Baru-baru ini, seorang netizen menyebutkan bahwa ada tiga orang yang nekad kabur dari kota untuk menghindari lockdown berkepanjangan, masing-masing dengan menerjang dinginnya air untuk menyeberangi Sungai Weihe, mengendarai sepeda sejauh hampir 100 Km selama 10 jam, dan seorang lagi berjalan kaki melintasi Pegunungan Qinling selama 8 hari 8 malam dengan tujuan untuk pulang ke rumah. Berita-berita ini telah memicu diskusi panas para netizen.

Ada lagi laporan pada 28 Desember yang menyebutkan bahwa, ada 2 orang pria dan seorang wanita mengarungi Sungai Weihe untuk melarikan diri dari Kota Xi’an, tetapi tidak lolos dari cegatan polisi yang berada di seberang sungai.

Seorang warga Xi’an bermarga Li mengatakan bahwa setelah penutupan penuh kota, ia tidak ada pendapatan dan kehilangan kebebasan. Banyak orang menghadapi kekurangan pangan, sehingga ada saja warga yang nekad untuk melarikan diri.

“Beras dan mie nyaris habis dalam 2 hari ini, entah bagaimana warga mau melewati hari hari mendatang. Selama lockdown pengeluaran untuk keperluan sehari-hari harus dibiayai sendiri. Tidak heran kalau beredar berita di Internet ada warga yang terpaksa kabur. Ketika jembatan diblokir mereka menyeberangi sungai,” kata warga bermarga Li ini.

Warga wanita Xi’an bermarga Wang menuturkan : “Warga tidak diperkenankan bekerja di kantor, yang berdagang di luar rumah pun tidak diizinkan. Semua toko-toko tutup. Bagaimana pengeluaran jika tidak ada pemasukan ? Mereka tidak peduli. Memang saat ini pencegahan epidemi menjadi prioritas, lebih mendesak sehingga warga tidak diperkenankan untuk keluar rumah.”

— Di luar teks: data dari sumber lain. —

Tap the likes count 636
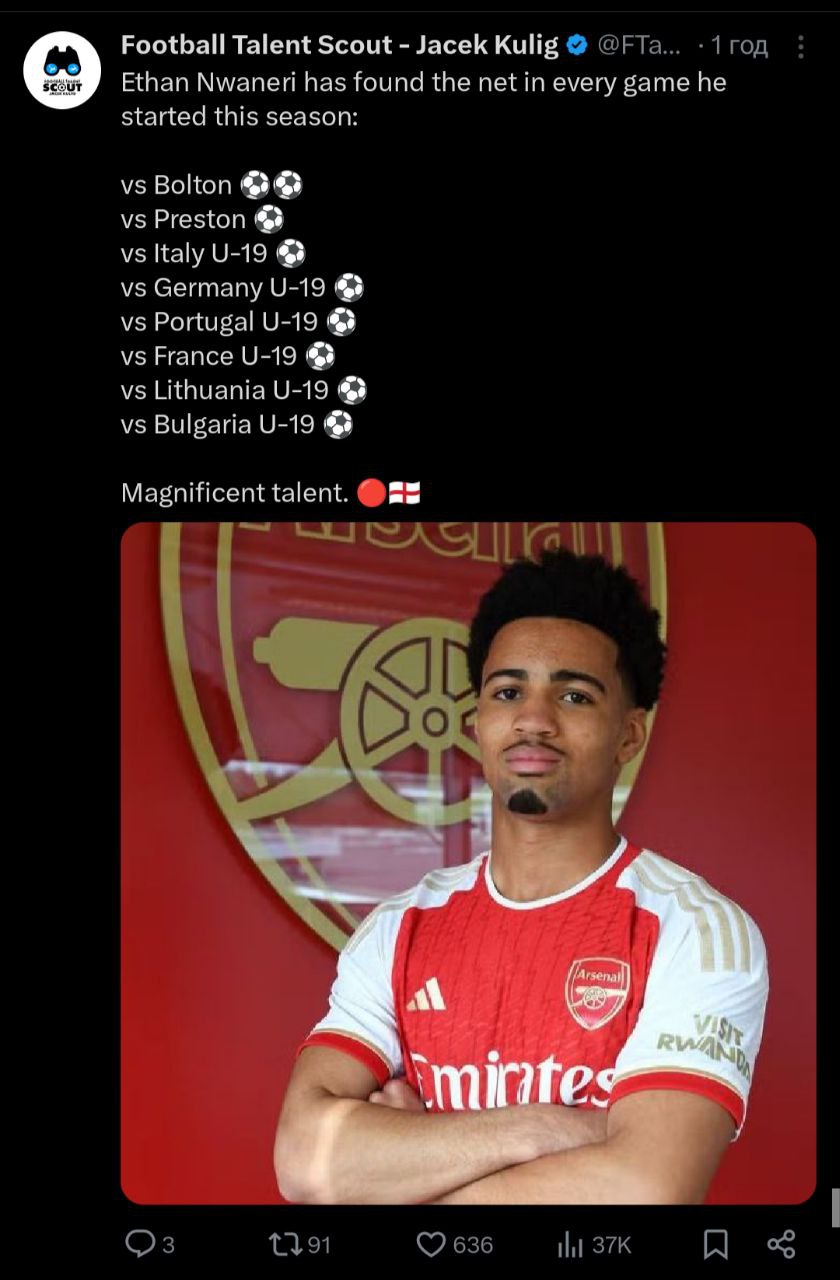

Akhir-akhir ini, warga Kota Xi’an mengeluh soal belanja keperluan sehari-hari, dan berobat ke dokter, tidak boleh keluar komunitas selain pergi melakukan tes asam nukleat setiap hari yang diadakan dalam komunitas. 

Seorang pria lansia bermarga Lin mengatakan bahwa tekanan darahnya mencapai 170, dan dia tidak juga diizinkan untuk berobat ke rumah sakit. Dilaporkan kepada pihak berwenang (polisi) pun tidak berguna, mereka tidak akan membantu.

“Kondisi kesehatan saya sedang memburuk. Usia saya sekarang sudah hampir 80 tahun. Saya menderita penyakit kardiovaskular dan tekanan darah tinggi. Persediaan obat sudah habis. Saya harus pergi ke rumah sakit tetapi dilarang. Mereka (petugas dari Biro Keamanan) tidak peduli dengan kebutuhan medis warga masyarakat. Malahan menyuruh saya untuk menuntut pemerintah,” kata pria lansia tersebut.

Mr. Gao warga Xi’an mengatakan : “Keluar rumah saja tidak diperbolehkan, jadi bagaimana berobat. Padahal anak saya yang patah tulang lengan perlu kembali ke rumah sakit untuk mencabut pen yang terpasang”.

Pada 29 Desember, terdapat seorang wanita hamil 9 bulan yang kebetulan berada sendirian di Kota Xi’an menyampaikan tulisan lewat sosmed kepada pemerintah Xi’an karena khawatir dengan kemampuannya dalam menanggung biaya kehidupan di Xi’an yang mahal, lagi pula semua rumah sakit bersalin tutup sehingga menghadapi bahaya saat kelahiran. Meminta agar ia diizinkan pulang ke tempat asalnya di Kota Luoyang untuk menjalani isolasi mandiri sambil menanti persalinan. Tetapi ditolak. (sin)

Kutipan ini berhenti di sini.